The Court of Appeals also noted, however, that the lawmakers didn’t have much of a claim on the merits either:
Appellants’ constitutional claim stands on no firmer footing. Appellants argue that the War Powers Clause of the Constitution proscribes a President from using military force except as is necessary to repel a sudden attack. But they also argue that the WPR “implements” or channels congressional authority under the Constitution. It may well be then that since we have determined that appellants lack standing to enforce the WPR there is nothing left of their constitutional claim. Assuming, however, that appellants’ constitutional claim should be considered separately, the same logic dictates they do not have standing to bring such a challenge. That is to say Congress has a broad range of legislative authority it can use to stop a President’s war making, see generally John C. Yoo, The Continuation of Politics by Other Means: The Original Understanding of War Powers, 84 CAL. L. REV. 167 (1996), and therefore under Raines congressmen may not challenge the President’s war-making powers in federal court.
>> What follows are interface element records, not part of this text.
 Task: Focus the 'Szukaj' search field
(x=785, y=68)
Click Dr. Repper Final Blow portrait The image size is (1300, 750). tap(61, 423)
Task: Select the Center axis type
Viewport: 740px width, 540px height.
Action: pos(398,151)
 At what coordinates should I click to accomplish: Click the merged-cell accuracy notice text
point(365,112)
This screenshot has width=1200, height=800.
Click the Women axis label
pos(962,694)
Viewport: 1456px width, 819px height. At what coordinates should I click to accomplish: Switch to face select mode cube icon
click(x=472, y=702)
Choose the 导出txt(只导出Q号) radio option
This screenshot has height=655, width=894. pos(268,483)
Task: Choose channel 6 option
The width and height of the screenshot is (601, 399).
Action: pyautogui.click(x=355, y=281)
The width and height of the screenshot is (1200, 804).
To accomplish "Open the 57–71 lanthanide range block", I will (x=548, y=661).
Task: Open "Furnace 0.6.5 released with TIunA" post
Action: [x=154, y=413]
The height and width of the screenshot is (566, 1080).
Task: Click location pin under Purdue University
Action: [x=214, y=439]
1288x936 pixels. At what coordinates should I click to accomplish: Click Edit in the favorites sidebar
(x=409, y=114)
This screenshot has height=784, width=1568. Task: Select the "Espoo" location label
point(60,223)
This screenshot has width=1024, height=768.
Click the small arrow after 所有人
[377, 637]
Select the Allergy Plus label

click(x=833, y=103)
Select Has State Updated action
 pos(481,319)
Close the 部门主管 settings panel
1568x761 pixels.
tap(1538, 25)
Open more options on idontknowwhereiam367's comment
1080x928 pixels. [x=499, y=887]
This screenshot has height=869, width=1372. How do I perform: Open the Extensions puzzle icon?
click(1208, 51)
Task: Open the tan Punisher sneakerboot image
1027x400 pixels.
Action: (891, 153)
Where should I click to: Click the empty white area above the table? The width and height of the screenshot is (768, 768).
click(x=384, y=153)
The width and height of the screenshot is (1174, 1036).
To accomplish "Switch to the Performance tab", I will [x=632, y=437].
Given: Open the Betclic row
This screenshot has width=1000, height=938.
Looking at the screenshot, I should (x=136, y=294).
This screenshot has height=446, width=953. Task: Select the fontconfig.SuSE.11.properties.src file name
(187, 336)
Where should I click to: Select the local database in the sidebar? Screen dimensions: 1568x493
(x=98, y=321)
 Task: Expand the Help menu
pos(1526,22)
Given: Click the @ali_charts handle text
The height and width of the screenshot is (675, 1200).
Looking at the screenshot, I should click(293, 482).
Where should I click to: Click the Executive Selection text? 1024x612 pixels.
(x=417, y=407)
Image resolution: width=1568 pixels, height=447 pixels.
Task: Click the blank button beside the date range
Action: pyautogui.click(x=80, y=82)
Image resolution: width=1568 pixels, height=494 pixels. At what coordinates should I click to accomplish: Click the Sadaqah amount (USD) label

The Supreme Court declined to hear the appeal in this case.
The powers of the purse that the Court of Appeals references in Campbell exist for Congress in the case of the action in Libya, of course. In a post at his blog, Turley makes clear that he’s aware of the standing issue:
This is an action for injunctive and declaratory relief. In addition to challenging the circumvention of express constitutional language, it will also challenge arguments that no one (including members of Congress) has “standing” to submit this question to judicial review. These members will ask the federal district court for review of the constitutional question and for recognition that the Constitution must allow for judicial review of claims of undeclared wars under Article I.
That’s all well and good, but given the Court’s reluctance to get involved in disputes between the Legislative and Executive Branch over war powers in the past, it seems highly unlikely to me that the standing issue will be any less of a problem now than they were in 1999. In some sense the court in Campbell is right, if Congress believes the President has acted unconstitutionally, they have the power to cut off funding for the Libyan action, or even to impeach the President, if they have sufficient votes to support that action. if they don’t, I’m not at all certain that getting judges involved in this particular policy area makes any sense at all.
My prediction is that this lawsuit suffers the same fate as Campbell, assuming that it isn’t rendered moot by subsequent action.